▶ Requirement:
Whenever a line below holds the word "Open", copy that line.

▶ Source data:
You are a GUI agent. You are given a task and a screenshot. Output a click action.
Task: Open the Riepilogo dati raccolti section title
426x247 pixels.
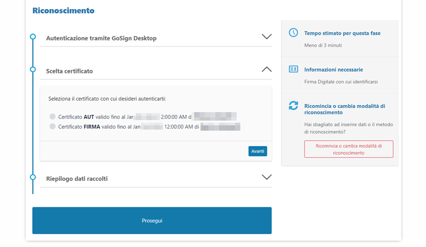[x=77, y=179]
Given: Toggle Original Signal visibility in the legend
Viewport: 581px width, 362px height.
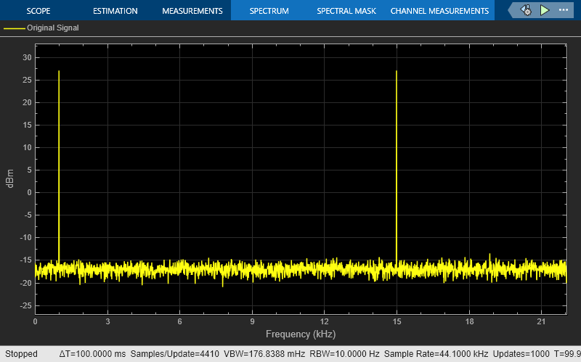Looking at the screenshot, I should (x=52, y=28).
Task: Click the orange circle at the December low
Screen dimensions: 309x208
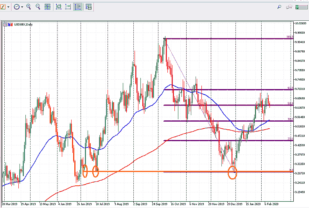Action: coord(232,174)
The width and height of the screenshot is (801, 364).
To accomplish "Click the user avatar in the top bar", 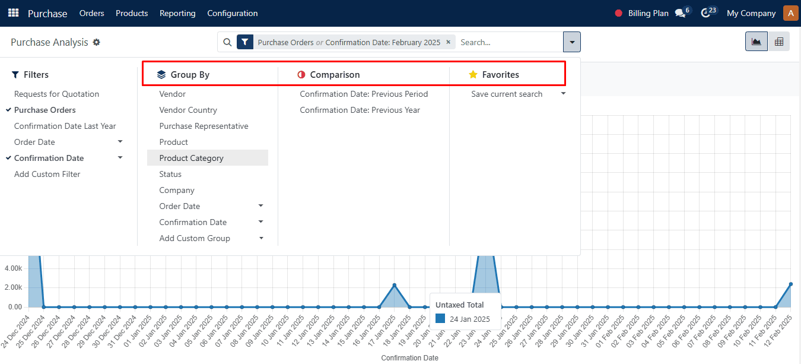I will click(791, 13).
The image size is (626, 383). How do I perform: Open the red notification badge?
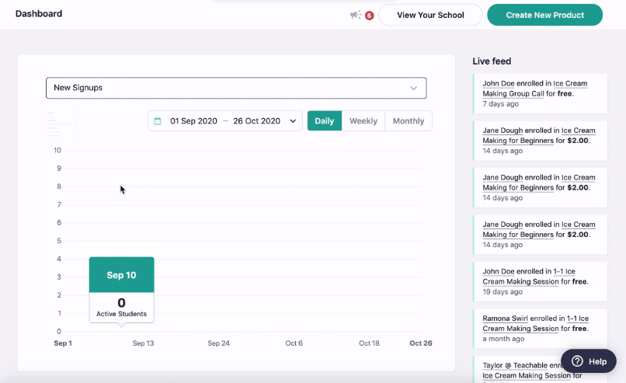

▶ Expected answer:
Task: Open the Riepilogo dati raccolti section title
The image size is (626, 383). How do I perform: Open the red notification badge?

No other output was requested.